Consider the series RLC circuit driven by an arbitrary voltage source $v_s$. The canonical differential equation for the series current $i(t)$ is:

$$\dfrac{d^2i}{dt^2} + \dfrac{R}{L}\dfrac{di}{dt} + \dfrac{1}{LC}i = \dfrac{1}{L}\dfrac{dv_s}{dt}$$

Where does this equation come from? It comes from writing the KVL equation around the loop in terms of the series current $i$:

$$v_s(t) = Ri(t) + L\dfrac{di(t)}{dt} + \dfrac{1}{C}\int_{-\infty}^ti(\tau)d\tau$$

Now, it is true that if the assumptions of ideal circuit theory do not hold, KVL does not hold. However, understand that AC circuit analysis is under the umbrella of ideal circuit theory thus, in that context, KCL holds for AC circuit analysis.


In response to a comment:

Then say for example, the current in a circuit with resistance and a capacitance is $I$. then $V_R=IR$ and $V_C=I/ωC$. But the supply voltage $V=\sqrt{V^2_R+V^2_C}$ and not $V=V_R+V_C$. Does this not violate KVL?

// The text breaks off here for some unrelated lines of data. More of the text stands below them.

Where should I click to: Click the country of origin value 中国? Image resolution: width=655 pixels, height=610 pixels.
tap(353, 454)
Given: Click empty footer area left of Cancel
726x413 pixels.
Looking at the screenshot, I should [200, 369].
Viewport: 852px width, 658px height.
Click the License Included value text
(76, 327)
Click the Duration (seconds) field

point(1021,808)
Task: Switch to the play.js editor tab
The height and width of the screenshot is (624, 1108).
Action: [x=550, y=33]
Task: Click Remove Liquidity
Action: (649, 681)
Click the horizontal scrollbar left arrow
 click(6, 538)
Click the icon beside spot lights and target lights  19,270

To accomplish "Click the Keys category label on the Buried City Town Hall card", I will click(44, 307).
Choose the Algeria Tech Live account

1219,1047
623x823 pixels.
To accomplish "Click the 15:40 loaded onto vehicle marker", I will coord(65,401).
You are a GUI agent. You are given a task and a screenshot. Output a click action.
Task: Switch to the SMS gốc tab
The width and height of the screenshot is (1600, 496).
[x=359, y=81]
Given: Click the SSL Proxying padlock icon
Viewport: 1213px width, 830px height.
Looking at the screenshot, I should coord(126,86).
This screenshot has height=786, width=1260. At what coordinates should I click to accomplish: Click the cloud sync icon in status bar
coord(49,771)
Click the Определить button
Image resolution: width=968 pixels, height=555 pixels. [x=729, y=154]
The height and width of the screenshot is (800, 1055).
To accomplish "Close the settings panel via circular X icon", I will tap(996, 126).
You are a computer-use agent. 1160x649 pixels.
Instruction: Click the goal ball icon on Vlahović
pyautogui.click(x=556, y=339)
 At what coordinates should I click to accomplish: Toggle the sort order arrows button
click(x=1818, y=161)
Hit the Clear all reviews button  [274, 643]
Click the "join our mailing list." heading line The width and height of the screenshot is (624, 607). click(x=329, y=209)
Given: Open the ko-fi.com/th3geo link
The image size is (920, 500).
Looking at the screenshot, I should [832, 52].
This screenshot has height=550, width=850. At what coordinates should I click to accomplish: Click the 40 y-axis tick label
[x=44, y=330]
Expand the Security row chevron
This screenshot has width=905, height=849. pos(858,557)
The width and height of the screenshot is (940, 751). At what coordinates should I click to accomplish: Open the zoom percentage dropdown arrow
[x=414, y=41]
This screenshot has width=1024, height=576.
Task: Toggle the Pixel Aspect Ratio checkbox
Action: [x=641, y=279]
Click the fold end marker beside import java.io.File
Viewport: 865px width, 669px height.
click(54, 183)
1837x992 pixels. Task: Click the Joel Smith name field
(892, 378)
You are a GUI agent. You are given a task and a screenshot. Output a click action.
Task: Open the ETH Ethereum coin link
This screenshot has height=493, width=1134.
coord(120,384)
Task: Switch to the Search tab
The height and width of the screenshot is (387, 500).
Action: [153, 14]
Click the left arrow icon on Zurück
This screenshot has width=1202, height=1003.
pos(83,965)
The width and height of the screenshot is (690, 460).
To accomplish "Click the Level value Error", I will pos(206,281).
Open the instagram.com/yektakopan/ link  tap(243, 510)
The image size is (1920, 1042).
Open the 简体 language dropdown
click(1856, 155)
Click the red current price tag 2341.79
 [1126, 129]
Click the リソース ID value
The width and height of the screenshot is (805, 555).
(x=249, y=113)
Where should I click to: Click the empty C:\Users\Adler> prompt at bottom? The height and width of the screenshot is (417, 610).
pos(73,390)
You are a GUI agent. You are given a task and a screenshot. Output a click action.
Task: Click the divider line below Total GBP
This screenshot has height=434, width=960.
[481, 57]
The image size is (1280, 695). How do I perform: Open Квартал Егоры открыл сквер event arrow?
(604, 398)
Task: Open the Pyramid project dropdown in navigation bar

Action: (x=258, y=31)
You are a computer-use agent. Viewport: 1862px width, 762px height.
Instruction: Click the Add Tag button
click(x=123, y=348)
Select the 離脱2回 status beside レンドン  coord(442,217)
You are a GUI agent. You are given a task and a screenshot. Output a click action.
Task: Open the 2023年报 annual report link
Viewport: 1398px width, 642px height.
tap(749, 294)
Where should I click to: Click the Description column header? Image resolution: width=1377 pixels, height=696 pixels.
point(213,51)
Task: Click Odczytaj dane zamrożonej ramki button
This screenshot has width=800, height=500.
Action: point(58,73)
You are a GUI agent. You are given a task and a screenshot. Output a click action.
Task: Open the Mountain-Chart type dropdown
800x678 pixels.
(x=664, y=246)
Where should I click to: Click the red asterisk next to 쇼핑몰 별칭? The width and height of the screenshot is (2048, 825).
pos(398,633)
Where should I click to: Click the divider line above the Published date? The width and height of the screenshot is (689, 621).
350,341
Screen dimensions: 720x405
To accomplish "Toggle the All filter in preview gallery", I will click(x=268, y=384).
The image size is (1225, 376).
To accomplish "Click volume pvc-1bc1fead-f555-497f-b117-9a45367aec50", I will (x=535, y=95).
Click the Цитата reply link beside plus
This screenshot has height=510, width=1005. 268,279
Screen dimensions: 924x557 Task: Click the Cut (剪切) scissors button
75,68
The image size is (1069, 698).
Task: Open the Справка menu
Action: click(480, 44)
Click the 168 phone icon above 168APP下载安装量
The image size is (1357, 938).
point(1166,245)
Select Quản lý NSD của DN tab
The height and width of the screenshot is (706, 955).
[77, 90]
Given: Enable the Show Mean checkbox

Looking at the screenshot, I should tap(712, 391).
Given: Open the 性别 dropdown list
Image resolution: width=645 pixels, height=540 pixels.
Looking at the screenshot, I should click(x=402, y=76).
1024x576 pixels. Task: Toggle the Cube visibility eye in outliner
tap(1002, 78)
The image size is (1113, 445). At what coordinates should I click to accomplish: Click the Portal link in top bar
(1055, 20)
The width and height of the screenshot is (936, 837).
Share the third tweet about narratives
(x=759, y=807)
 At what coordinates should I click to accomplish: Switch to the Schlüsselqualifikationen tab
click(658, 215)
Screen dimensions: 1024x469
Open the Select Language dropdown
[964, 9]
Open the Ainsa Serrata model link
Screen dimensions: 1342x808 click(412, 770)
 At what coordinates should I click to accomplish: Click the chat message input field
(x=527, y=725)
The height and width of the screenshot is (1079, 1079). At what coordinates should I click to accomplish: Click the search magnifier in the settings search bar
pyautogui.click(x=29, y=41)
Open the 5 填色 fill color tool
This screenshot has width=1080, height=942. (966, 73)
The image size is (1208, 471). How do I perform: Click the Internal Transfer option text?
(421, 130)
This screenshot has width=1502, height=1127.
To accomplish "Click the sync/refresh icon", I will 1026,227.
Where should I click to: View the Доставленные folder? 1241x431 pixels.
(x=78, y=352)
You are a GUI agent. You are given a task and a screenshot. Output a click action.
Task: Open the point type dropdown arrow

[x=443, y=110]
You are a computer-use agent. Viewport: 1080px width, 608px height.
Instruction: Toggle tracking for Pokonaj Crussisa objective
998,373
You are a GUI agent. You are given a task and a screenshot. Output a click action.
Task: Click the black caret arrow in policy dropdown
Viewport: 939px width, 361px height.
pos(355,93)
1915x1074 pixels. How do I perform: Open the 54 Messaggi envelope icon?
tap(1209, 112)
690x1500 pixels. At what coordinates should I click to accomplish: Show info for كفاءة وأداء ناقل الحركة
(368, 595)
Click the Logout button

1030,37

First, the phasor voltage across the capacitor is $\vec V_c = \dfrac{1}{j \omega C}\vec I$. Phasors are complex numbers. The sum of magnitudes is generally not equal to the magnitude of the sum:

$$|Z_1| + |Z_2| \ne |Z_1 + Z_2|$$

Thus, the sum of resistor and capacitor phasor voltage magnitudes is not meaningful but the sum of the resistor and capacitor phasor voltages is.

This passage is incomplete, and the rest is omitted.